マルチアンプのすすめ(その38)
1979年にティアックからPA7、MA7というセパレートアンプが登場した。
タンノイ専用を謳っていた。
同時にタンノイから、XO5000というエレクトリックデヴァイディングネットワークが出た。
XO5000もタンノイ専用といっていいいモデルだった。
2ウェイで、クロスオーバー周波数は専用ボードによって、それぞれ設定されていた。
1979年当時の現行製品だけでなく製造中止になっていたユニットも対象としていて、
ユニットごとに専用ボード、八種類が用意されていた。
XO5000が興味深いのは、パラメトリックイコライザーを搭載していることだ。
中心周波数は30Hzから200Hzまで連続可変で、帯域幅は0.3oct.から3oct.まで、これも連続可変。
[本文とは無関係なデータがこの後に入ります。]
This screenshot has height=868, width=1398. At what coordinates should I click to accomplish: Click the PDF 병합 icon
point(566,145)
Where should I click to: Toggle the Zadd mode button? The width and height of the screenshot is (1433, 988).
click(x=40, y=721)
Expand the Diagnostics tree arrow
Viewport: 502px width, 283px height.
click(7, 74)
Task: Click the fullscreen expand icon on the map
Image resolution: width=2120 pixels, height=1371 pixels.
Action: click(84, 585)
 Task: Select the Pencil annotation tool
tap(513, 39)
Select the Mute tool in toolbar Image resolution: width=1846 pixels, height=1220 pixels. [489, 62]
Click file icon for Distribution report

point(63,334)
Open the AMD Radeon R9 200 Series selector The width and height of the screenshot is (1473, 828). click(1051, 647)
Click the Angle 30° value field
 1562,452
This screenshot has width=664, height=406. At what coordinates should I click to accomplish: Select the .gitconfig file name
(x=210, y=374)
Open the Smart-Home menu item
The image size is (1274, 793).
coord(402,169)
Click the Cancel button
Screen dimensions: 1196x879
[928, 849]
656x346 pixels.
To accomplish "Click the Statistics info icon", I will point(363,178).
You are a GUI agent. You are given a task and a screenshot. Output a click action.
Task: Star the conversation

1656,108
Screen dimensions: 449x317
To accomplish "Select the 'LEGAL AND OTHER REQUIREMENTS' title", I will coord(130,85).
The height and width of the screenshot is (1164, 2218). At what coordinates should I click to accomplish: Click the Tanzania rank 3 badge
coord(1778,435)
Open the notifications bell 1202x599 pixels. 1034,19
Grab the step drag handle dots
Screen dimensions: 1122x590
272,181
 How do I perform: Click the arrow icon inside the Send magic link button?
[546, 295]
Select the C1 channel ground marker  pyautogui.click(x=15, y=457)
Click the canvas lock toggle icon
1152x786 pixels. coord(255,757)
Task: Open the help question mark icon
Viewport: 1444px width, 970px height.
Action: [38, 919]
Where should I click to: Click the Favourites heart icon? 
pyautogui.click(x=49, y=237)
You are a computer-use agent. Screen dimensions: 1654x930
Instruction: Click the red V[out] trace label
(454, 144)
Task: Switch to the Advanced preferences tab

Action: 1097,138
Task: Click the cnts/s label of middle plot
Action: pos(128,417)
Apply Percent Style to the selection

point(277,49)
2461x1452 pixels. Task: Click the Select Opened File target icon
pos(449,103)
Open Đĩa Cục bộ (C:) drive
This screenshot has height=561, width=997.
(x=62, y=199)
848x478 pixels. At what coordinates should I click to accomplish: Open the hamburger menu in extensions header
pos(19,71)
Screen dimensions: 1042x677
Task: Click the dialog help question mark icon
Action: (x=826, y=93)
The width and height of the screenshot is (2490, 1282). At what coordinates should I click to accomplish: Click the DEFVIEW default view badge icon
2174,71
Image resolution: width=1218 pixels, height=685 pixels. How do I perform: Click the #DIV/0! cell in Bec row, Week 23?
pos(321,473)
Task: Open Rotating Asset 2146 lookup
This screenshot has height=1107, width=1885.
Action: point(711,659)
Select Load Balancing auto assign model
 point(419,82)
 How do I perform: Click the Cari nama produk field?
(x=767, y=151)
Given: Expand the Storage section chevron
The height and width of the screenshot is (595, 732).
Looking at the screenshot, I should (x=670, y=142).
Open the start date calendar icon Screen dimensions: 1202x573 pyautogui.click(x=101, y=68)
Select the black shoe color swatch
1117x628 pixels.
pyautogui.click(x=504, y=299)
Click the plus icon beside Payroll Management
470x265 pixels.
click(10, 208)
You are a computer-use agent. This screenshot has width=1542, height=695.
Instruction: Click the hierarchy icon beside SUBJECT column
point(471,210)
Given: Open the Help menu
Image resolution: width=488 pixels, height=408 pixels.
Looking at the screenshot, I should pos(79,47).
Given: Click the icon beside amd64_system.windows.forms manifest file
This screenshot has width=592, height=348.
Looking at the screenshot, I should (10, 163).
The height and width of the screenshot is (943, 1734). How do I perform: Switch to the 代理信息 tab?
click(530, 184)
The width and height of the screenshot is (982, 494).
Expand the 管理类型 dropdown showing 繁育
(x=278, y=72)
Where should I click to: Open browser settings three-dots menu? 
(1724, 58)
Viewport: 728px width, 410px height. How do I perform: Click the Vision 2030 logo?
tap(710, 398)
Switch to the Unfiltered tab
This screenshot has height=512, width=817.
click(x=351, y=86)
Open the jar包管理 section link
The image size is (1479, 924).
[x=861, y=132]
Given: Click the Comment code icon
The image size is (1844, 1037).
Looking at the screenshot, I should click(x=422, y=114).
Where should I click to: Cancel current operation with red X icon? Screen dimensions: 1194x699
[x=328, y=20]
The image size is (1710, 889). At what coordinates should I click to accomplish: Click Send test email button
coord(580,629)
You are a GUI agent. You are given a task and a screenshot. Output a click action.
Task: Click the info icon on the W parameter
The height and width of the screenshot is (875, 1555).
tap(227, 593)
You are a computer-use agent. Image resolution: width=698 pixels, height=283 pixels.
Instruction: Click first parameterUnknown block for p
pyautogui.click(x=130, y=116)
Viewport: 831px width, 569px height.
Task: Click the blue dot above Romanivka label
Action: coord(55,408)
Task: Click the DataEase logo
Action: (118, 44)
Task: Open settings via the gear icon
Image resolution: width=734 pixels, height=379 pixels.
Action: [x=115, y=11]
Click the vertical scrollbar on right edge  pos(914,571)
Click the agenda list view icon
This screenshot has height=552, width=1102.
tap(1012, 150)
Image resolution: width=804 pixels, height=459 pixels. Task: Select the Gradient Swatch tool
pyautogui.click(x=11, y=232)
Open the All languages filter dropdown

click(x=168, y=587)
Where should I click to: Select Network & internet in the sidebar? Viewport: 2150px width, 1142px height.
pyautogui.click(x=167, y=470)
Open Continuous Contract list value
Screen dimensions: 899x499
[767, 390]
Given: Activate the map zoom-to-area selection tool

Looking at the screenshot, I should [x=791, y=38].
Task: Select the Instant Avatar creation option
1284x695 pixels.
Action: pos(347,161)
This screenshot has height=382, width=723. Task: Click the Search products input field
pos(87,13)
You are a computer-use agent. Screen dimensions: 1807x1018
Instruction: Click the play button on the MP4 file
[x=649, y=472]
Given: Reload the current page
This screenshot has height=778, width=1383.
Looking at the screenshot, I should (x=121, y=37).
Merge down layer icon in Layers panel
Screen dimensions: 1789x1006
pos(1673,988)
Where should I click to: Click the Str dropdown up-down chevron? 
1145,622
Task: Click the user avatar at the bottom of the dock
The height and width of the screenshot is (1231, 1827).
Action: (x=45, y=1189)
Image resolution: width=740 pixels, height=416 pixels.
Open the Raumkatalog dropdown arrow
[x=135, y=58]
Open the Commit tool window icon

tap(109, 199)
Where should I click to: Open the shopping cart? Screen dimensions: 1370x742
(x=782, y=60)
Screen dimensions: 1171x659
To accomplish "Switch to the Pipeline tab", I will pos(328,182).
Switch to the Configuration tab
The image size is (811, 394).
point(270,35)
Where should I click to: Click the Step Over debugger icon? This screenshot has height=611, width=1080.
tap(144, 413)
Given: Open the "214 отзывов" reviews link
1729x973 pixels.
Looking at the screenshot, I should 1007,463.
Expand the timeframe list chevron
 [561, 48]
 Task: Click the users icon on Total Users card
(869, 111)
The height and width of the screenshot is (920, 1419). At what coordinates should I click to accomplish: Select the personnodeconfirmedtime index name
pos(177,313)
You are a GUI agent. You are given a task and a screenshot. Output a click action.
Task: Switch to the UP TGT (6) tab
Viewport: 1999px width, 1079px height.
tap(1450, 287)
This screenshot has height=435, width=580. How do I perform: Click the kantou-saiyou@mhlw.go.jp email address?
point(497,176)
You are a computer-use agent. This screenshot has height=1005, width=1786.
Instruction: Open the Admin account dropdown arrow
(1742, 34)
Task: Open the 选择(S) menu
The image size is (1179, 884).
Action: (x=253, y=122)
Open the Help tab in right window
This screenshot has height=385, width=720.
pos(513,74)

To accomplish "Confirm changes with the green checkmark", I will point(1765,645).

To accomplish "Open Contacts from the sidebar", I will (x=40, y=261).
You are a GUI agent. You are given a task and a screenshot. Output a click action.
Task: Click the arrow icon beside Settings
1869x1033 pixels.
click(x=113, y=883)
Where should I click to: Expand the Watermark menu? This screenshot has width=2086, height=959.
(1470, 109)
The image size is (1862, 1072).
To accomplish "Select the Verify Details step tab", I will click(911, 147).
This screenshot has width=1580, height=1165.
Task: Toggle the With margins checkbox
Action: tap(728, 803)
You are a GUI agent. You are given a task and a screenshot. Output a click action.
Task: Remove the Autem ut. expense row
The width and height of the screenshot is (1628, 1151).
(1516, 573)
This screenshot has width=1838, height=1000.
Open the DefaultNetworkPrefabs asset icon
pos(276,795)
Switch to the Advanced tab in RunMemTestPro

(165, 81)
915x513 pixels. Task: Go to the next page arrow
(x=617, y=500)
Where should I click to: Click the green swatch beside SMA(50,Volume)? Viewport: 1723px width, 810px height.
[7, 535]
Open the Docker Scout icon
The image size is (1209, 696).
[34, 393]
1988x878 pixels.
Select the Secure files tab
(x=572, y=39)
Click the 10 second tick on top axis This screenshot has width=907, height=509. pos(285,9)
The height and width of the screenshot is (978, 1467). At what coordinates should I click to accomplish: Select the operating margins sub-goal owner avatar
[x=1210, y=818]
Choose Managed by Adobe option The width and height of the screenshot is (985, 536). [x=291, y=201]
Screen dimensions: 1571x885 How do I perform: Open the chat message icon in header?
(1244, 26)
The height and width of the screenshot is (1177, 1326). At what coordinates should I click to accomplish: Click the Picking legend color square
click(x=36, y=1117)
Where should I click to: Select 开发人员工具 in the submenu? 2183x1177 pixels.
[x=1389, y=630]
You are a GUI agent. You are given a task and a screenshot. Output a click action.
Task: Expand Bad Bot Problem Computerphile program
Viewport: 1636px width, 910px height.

そしてもっとも興味深いのは、遅延時間がカタログに載っている点である。
カタログには100μsec、200μsec(固定)、0〜400μsec(可変)となっている。
ウーファーに対してディレイを設定できるわけだ。
タンノイのユニットはいうまでもなく同軸型であり、
構造上、ウーファーのボイスコイルよりもトゥイーターのボイスコイルが奥に位置している。
同軸型ユニットの特徴を最大限活かすには、
ウーファーとトゥイーターのタイムアライメントをとることが求められる。
タンノイよりも早く、UREIはアルテックの同軸型604-8Gに対して、
内蔵ネットワークでタイムアライメントをとっていた。
タンノイはXO5000で、タイムアライメントを合せている。
つまりバイアンプドライブで、ということになる。
タンノイすべてのスピーカーシステムの内蔵ネットワークを回路図を見ているわけではない。
だから断言はできないのだが、
タンノイは内蔵ネットワークでタイムアライメントの調整は行っていないはずだ。
けれどバイアンプドライブ時には、タイムアライメントをとる。
ここにタンノイのスピーカーシステムに関する考え方があらわれているのではないだろうか。